The Labor Department said the Producer Price Index rose 6.5% in May from a year earlier, the largest increase since November 2022.
On a monthly basis, the PPI rose 1.1% from April, faster than the 0.6% increase forecast by economists polled by FactSet, and the reading followed a Consumer Price Index report that surged in May to an annual rate of 4.2%.
The report said the increase came amid higher energy prices stemming from the Iran war; wholesale gasoline prices surged by more than 23% from April to May and by nearly 70% from the year-ago period.
Excluding volatile food and energy prices, so-called core wholesale prices rose 0.4% in May from the previous month and 4.9% from May 2025.
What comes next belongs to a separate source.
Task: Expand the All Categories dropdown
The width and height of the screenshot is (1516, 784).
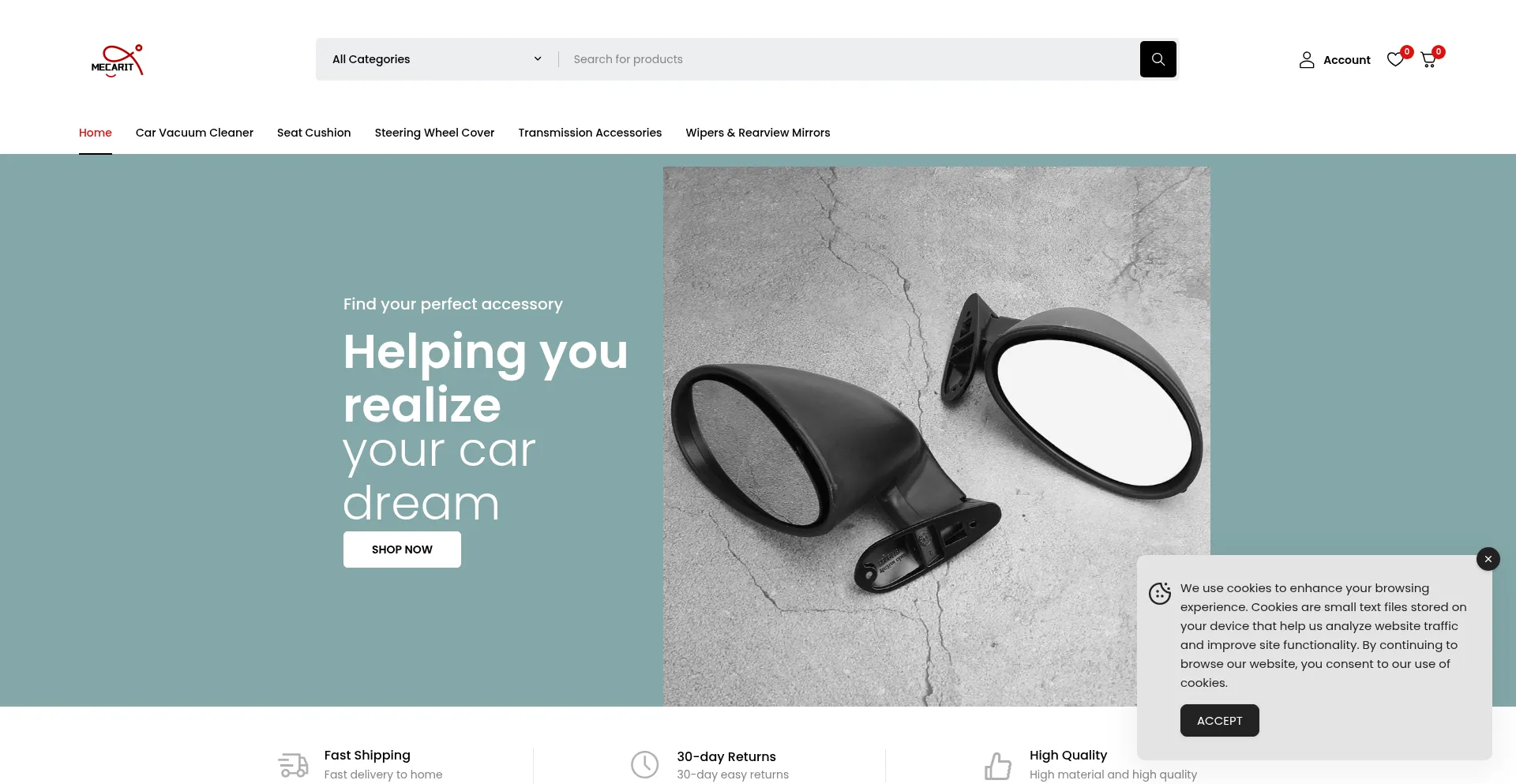Action: click(x=437, y=59)
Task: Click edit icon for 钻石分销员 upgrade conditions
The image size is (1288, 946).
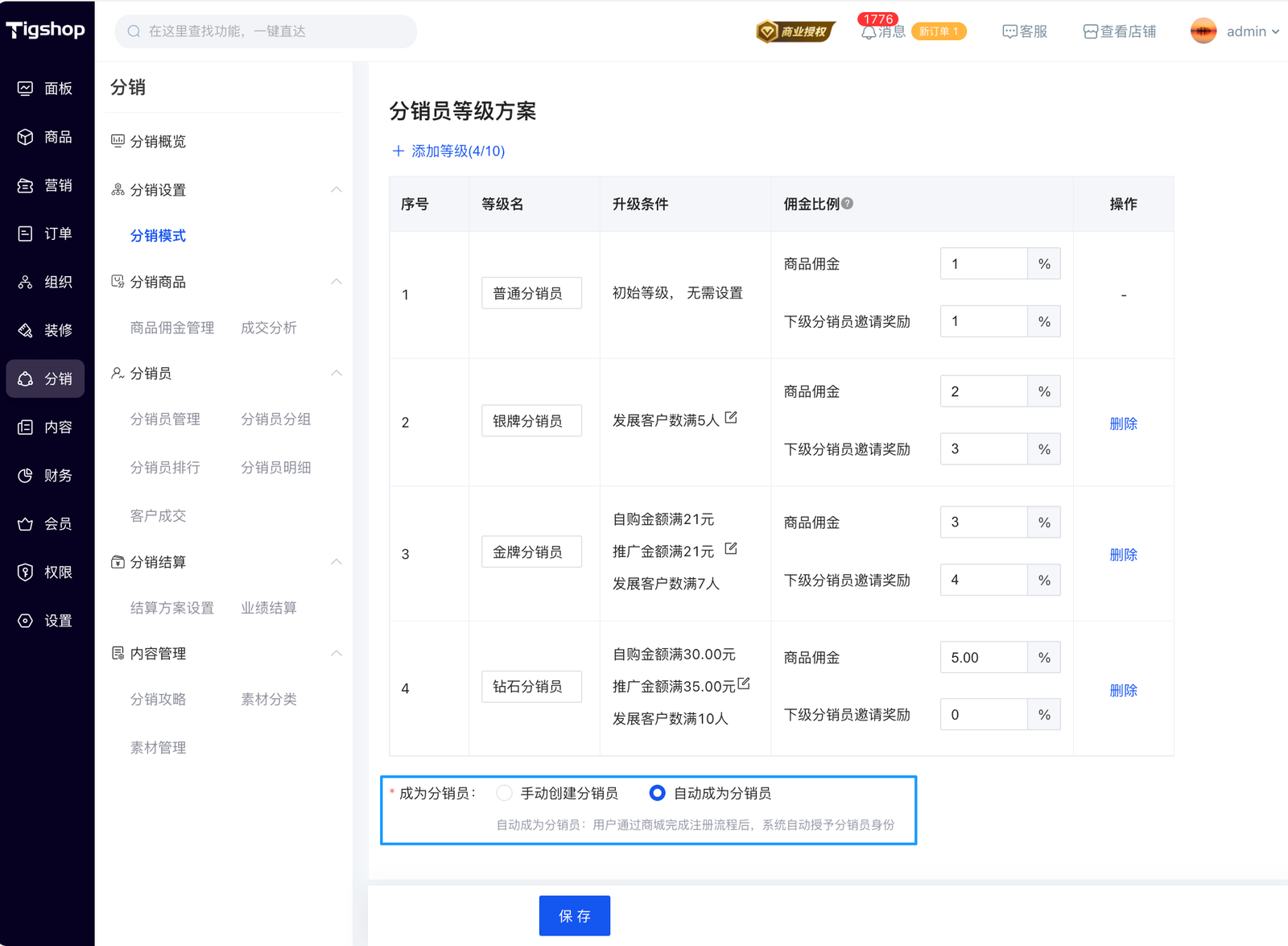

The Fed is widely expected to hold interest rates steady at its next meeting, scheduled for June 16-17. Elizabeth Renter, senior economist at NerdWallet, said, "When determining the direction of monetary policy, the Fed looks to today's wholesale inflation figures as one piece in the larger puzzle. The likelihood of a rate hike in the coming months has increased with this week's consumer and wholesale inflation data, but the Fed will most likely wait another month before taking that step."
"With both the May CPI and PPI data in hand, our PCE tracking nowcast points to a 0.5% rise in headline prices, and a 0.3% rise in core prices in May," Oxford Economics U.S. economist Grace Zwemmer said in a research note. "This would still push headline PCE up to 4.2%, its hottest reading since April 2023."